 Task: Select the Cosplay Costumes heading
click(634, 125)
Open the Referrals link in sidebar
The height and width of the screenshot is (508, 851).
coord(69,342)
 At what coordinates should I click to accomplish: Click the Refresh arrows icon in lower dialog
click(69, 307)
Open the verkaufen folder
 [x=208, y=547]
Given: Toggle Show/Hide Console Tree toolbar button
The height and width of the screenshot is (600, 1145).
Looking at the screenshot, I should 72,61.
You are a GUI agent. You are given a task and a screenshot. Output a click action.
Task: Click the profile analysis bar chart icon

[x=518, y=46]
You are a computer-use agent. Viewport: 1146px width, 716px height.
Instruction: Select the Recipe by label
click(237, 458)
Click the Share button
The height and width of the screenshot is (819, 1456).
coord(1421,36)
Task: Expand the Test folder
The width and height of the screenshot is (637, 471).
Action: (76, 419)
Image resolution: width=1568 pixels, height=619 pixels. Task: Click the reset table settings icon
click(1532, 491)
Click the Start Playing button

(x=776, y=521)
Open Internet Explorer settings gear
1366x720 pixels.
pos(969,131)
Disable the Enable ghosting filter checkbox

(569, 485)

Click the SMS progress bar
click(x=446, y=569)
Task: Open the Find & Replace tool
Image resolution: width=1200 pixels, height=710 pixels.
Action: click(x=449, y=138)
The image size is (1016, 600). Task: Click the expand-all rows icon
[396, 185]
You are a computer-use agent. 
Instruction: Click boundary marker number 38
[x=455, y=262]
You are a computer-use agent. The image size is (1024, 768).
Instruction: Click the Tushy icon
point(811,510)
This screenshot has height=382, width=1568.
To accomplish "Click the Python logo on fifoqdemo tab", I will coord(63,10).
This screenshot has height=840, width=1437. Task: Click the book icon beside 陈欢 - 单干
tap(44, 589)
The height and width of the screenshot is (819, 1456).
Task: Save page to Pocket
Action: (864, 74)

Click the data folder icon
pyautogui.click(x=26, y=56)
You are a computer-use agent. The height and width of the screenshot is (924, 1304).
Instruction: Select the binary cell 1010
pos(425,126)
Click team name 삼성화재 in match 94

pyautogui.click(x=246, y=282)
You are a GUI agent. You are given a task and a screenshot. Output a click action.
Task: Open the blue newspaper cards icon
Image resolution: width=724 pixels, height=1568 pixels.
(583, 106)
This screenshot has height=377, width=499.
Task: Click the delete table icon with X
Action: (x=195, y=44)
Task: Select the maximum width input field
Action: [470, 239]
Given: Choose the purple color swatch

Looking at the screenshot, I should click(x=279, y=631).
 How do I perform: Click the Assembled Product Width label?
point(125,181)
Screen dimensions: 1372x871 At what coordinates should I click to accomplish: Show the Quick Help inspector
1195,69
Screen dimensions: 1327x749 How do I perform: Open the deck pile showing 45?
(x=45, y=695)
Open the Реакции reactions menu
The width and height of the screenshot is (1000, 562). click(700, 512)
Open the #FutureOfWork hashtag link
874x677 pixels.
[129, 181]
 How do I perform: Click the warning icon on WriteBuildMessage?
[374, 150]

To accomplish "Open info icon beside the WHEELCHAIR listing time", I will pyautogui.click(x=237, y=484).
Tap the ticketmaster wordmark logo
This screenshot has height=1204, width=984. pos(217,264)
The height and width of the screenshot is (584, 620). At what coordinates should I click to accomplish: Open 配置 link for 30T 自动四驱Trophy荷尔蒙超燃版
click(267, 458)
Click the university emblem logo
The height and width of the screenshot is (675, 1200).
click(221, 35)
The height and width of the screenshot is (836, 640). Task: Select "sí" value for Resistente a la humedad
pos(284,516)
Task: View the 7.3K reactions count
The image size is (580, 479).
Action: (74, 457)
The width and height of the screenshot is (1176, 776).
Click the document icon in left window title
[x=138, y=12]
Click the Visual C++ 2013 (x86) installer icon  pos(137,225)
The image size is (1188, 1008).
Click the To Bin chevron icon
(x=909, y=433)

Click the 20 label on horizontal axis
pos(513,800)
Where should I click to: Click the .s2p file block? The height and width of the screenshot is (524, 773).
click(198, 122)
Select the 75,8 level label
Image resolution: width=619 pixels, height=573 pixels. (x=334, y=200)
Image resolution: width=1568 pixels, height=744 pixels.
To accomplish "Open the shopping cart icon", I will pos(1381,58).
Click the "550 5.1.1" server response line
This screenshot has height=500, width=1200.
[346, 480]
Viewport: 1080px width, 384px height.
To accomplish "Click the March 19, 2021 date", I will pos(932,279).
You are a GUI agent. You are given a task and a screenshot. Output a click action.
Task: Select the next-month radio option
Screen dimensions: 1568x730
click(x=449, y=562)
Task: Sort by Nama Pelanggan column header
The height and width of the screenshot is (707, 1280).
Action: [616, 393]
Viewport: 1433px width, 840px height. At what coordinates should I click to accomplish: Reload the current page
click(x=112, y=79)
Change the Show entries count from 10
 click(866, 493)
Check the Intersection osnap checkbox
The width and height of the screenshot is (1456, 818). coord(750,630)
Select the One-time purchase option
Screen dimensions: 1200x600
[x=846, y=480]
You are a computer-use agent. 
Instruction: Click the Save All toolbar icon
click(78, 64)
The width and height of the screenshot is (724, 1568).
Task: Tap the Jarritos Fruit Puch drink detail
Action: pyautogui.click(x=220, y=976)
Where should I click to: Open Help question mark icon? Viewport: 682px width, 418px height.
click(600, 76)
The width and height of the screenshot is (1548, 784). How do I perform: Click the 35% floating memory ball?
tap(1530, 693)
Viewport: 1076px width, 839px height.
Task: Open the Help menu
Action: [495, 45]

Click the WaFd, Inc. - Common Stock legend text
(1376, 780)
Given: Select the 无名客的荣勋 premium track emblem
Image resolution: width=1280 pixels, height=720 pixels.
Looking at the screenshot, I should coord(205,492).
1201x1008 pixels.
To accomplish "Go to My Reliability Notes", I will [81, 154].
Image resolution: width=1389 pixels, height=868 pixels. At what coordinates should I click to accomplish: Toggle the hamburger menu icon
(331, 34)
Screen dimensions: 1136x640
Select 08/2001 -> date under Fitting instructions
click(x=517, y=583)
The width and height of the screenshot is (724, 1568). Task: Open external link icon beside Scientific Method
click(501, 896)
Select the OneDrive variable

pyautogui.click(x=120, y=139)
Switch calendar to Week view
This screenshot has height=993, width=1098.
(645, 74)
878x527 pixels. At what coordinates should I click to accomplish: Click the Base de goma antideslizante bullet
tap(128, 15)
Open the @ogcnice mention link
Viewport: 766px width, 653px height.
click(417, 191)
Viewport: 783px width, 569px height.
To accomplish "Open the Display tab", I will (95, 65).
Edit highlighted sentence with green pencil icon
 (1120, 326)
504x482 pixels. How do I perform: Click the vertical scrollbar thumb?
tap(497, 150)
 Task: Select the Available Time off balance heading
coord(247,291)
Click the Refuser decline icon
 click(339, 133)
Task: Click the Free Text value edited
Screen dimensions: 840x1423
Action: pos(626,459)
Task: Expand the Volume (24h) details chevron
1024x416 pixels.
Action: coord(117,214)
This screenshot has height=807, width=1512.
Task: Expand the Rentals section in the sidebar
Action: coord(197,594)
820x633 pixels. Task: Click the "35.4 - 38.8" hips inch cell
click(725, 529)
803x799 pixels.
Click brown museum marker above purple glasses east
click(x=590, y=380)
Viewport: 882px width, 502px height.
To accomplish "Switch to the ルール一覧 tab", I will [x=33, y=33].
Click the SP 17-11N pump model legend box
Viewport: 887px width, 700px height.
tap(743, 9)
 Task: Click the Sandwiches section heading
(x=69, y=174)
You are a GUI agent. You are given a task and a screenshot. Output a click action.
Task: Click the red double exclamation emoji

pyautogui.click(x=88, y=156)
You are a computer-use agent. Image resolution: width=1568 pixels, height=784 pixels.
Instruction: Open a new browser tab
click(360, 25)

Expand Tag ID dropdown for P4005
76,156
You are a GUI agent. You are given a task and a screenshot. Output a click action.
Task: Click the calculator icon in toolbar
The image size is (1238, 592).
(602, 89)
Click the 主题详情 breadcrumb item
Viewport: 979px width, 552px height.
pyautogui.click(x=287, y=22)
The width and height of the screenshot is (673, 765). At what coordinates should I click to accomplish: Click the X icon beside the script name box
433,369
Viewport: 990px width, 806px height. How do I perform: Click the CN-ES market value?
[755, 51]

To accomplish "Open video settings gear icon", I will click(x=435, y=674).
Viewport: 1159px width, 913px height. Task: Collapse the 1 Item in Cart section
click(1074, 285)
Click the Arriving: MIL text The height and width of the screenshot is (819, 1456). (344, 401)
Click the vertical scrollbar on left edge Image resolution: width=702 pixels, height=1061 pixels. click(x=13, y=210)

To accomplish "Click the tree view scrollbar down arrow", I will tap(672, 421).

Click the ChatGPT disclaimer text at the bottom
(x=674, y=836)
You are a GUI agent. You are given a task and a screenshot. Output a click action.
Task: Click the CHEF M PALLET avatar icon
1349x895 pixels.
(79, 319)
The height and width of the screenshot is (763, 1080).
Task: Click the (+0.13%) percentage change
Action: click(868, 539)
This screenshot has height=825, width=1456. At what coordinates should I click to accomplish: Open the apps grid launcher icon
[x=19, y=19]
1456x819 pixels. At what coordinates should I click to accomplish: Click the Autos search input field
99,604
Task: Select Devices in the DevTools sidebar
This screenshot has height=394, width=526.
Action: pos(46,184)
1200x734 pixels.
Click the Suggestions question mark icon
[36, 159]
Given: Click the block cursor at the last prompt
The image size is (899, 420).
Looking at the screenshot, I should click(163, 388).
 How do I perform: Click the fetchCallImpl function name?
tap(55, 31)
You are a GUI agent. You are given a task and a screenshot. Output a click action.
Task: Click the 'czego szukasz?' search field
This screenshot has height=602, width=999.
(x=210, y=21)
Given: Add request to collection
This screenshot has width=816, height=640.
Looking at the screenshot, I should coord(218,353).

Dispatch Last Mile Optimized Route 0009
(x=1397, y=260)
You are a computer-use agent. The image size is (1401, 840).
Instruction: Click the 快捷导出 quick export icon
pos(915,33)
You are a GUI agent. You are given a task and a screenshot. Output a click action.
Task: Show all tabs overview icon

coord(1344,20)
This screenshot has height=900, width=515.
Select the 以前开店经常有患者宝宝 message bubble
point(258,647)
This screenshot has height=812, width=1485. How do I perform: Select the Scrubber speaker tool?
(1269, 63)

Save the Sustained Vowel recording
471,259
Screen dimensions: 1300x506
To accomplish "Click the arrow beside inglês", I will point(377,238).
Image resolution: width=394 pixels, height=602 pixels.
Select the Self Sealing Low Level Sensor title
==*==
-- Problem to work on --
Copy the rows from the line with "The width and height of the screenshot is (1548, 784)." to the line with "click(417, 191)", keeping every line exactly as it appears.

-- Response to this task --
The width and height of the screenshot is (1548, 784). How do I perform: Click the 35% floating memory ball?
tap(1530, 693)
Viewport: 1076px width, 839px height.
Task: Open the Help menu
Action: [495, 45]

Click the WaFd, Inc. - Common Stock legend text
(1376, 780)
Given: Select the 无名客的荣勋 premium track emblem
Image resolution: width=1280 pixels, height=720 pixels.
Looking at the screenshot, I should coord(205,492).
1201x1008 pixels.
To accomplish "Go to My Reliability Notes", I will [81, 154].
Image resolution: width=1389 pixels, height=868 pixels. At what coordinates should I click to accomplish: Toggle the hamburger menu icon
(331, 34)
Screen dimensions: 1136x640
Select 08/2001 -> date under Fitting instructions
click(x=517, y=583)
The width and height of the screenshot is (724, 1568). Task: Open external link icon beside Scientific Method
click(501, 896)
Select the OneDrive variable

pyautogui.click(x=120, y=139)
Switch calendar to Week view
This screenshot has height=993, width=1098.
(645, 74)
878x527 pixels. At what coordinates should I click to accomplish: Click the Base de goma antideslizante bullet
tap(128, 15)
Open the @ogcnice mention link
Viewport: 766px width, 653px height.
click(417, 191)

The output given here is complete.